Premiado com Globo de Ouro de revelação e atriz em comédia ou musical (Twiggy, então com 21 anos) foi indicado ao Oscar de trilha musical. Este é um dos filmes mais cults do diretor Russell, já no final de seu prestígio (os filmes mais polêmicos e interessantes já o haviam consagrado e dali em diante sua carreira seria irregular). Na verdade, é a filmagem de um show musical britânico que ficou conhecido por ter sido o que revelou a futura estrela Julie Andrews no papel principal. Aqui ela foi substituída pela modelo britânica Twiggy, sua estreia no cinema, mas já era famosa no mundo inteiro por sua assustadora magreza e delicada figura. Curiosamente, porém, tinha uma presença eficiente como atriz e chegaria a estrelar show da Broadway sempre cantando bastante bem. Ela depois e antes deste filme faria ainda o suspense W. A Marca do Terror, Os Irmãos Cara de Pau (The Blues Brothers), Clube Paraíso, Madame Sousatzka e programas de TV.

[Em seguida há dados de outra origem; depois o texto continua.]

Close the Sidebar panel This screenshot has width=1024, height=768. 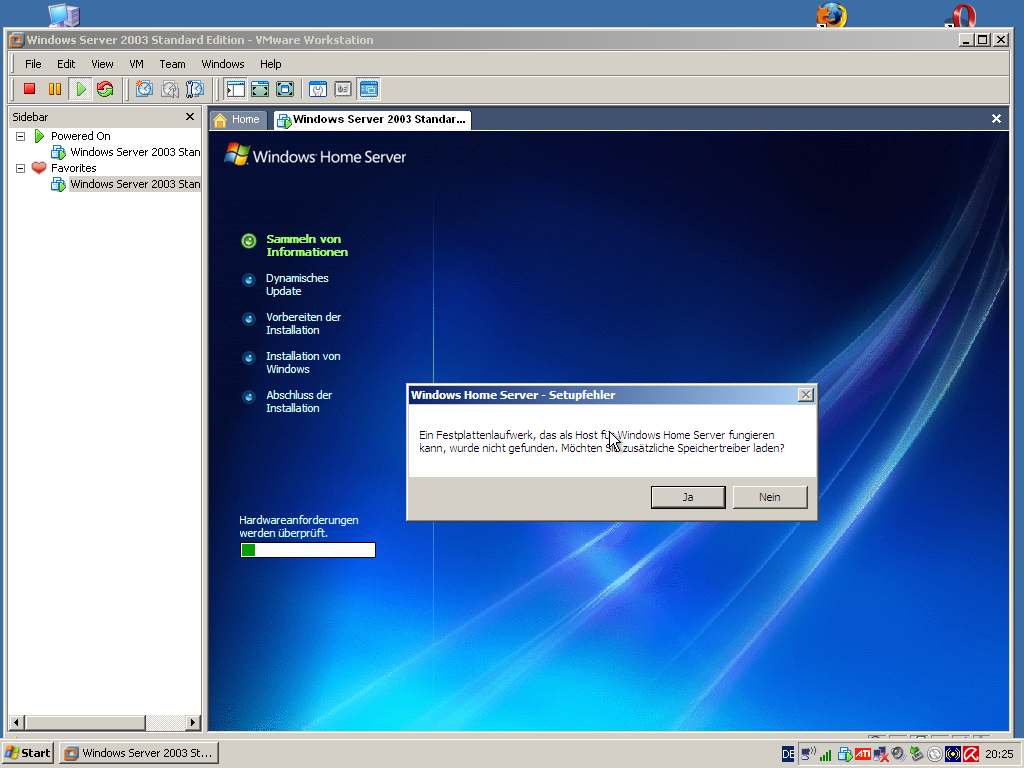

Na verdade é uma sátira aos antigos musicais dos anos 30, do mestre coreografo Busby Berkeley em especial Rua 42, aproveitando frases desse filme e a presença de uma estrela não creditada vencedora de dois Oscars, Glenda Jackson (que faz a estrela que Twiggy substitui). O filme também é notável pela presença do diretor e coreografo e ocasional ator Tommy Tune (que faria no cinema somente outro musical Alô, Dolly) que se tornaria fiel amigo de Twiggy. Nas mãos do Russell, o tom acaba sendo caricato porque a intenção é que o diretor da peça fica imaginando o que aconteceria se ele pudesse fazer efeitos e danças lembrando as criações de Busby! Ele queria que fosse apenas escapismo e “fun” (diversão). Na verdade, as canções são simpáticas e o filme se equilibra bastante bem, em especial se você gosta do gênero.

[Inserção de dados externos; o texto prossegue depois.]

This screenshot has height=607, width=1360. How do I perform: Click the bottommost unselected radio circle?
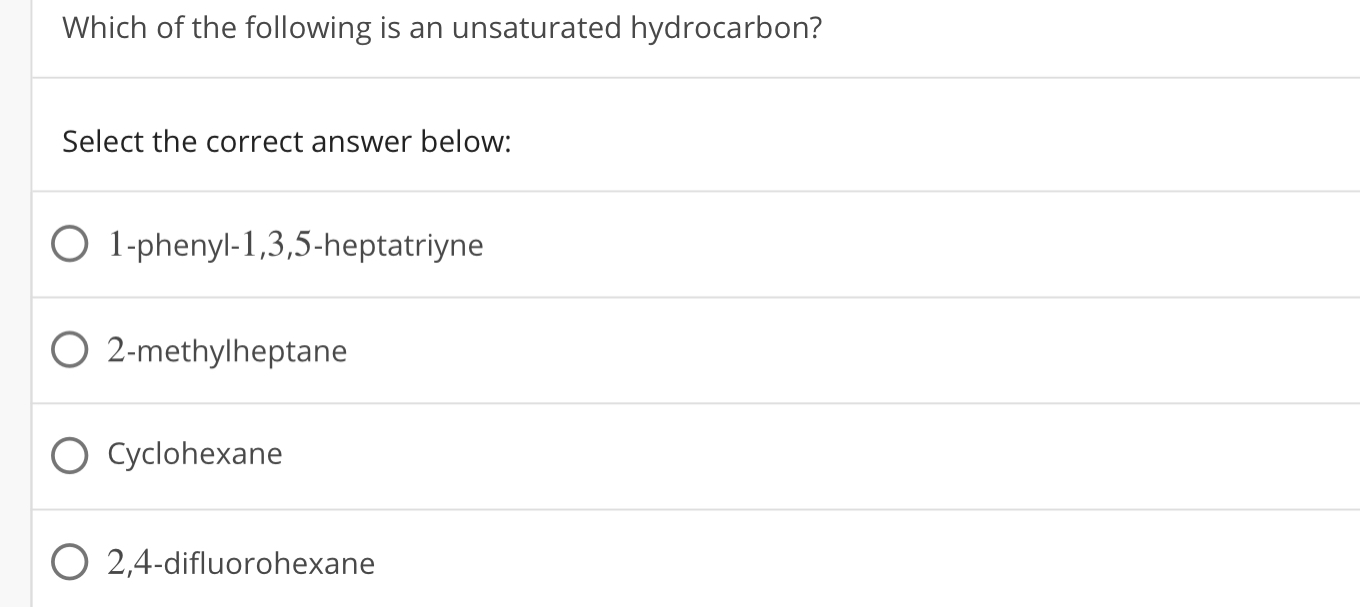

Segundo o diretor, este foi o filme mais difícil que ele dirigiu em toda sua carreira. Os direitos do show haviam sido comprados pelo produtor Arthur Freed na MGM para Debbie Reynolds (que recusou o papel, que iria para Liza Minnelli, mas que também não foi adiante porque preferiu fazer Say it with Music, com canções de Irving Berlin, mas que também não foi produzido até pela crise do estúdio). O personagem do diretor feito por Vladek, DeThrill, era uma imitação do venerável Cecil B. De Mille. A brincadeira final quando Murray Melvin diz que vai se tornar padre, é uma referencia ao papel que ele fez com Russell em Os Demônios. O filme não teve o sucesso que merecia nos EUA, principalmente porque cortaram 14 minutos de sua projeção.